The Ward McCartney House is Designed On the Diamond Module Unit System
The Frank Lloyd Wright floor plan above is for the Robert Berger house. The "mystery house appears to be similar, another small Wright diamond module home. I will show the floor plan of another small diamond module home below, that for the Patrick Kinney house, 1953, of Lancaster, Wisconsin. My "mystery" house probably is the Ward McCartney home of Parkwyn Village, Michigan of 1949.
The McCartney home is part of one of the small communities of Wright-designed houses, or Usonian homes. I photographed and visited the four Wright houses at Galesberg Village which are south of the Kalamazoo area. I think there is another small community of Wright homes at Pleasantville, New York.
For some reason I do not remember being at the Ward McCartney house - but I did make a trip into Michigan in the summer of 1958, with Thomas E. Rickard, to see and photograph Wright houses. I remember being at the Brown house in Kalamazoo and we must have seen the McCartney home in that same aea. I am sure that I took the picture of the diamond module home shown in a black and white photo below.
Although this view I am showing above as the black and white photo does not show the wild nature of the site on which the McCartney house sat in the summer of 1958, I have some other photos of the house showing that unkept landscape.

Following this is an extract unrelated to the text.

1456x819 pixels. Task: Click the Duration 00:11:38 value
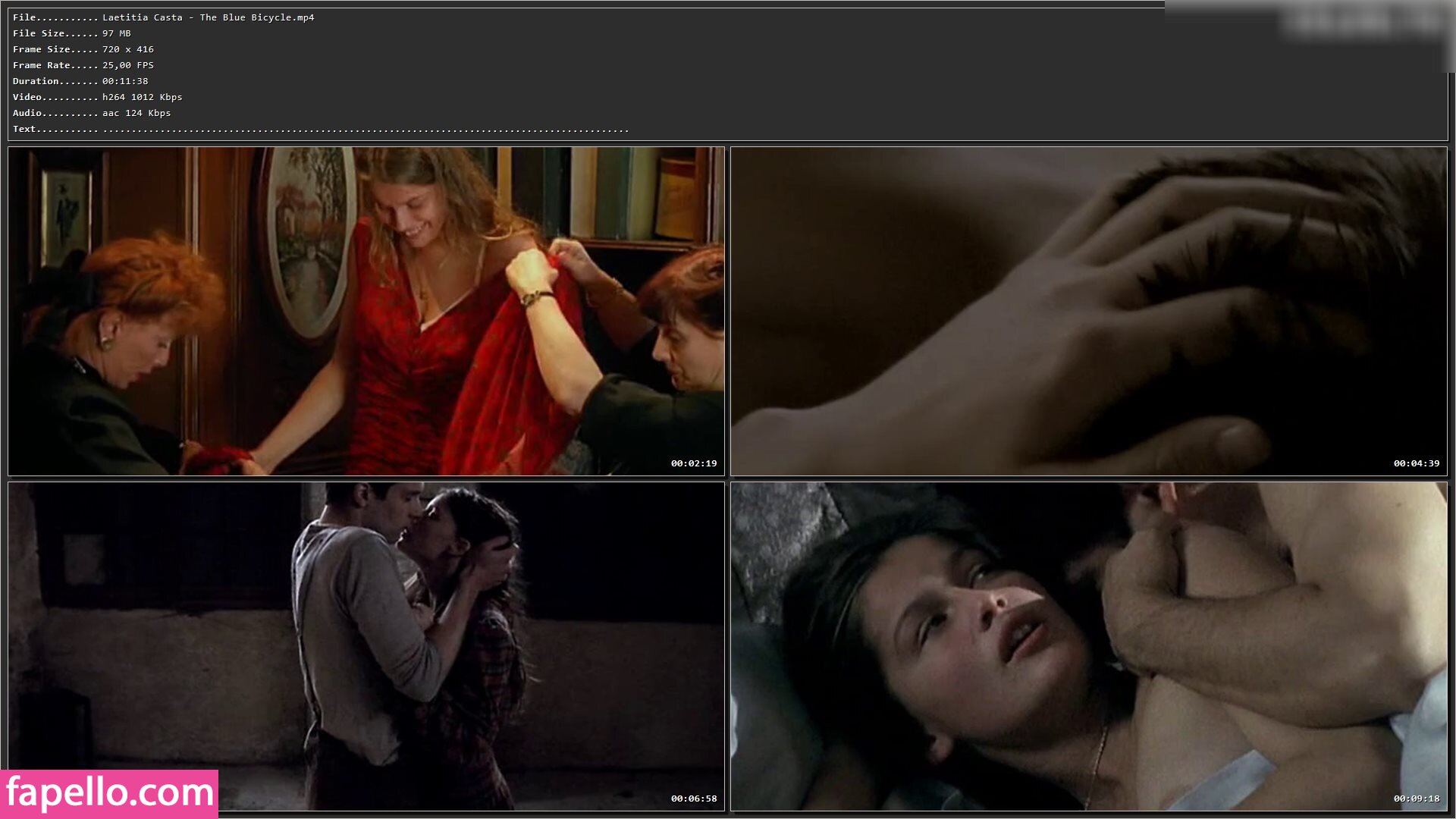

The photos of the Ward McCartney house taken by Peter Beers and on his site at
http://www.peterbeers.net/interests/flw_rt/Michigan/McCartney_House/mccartney_house.htm
show a well-kept landscape in contrast to that of 1958.
I did not find the floor plan for the Ward McCartney house. In the fall of 1957 and again in 1958 Wright allowed me to photograph his floor plans and perspective drawings of many of the houses of the fifties at the Hillside Drafting Room.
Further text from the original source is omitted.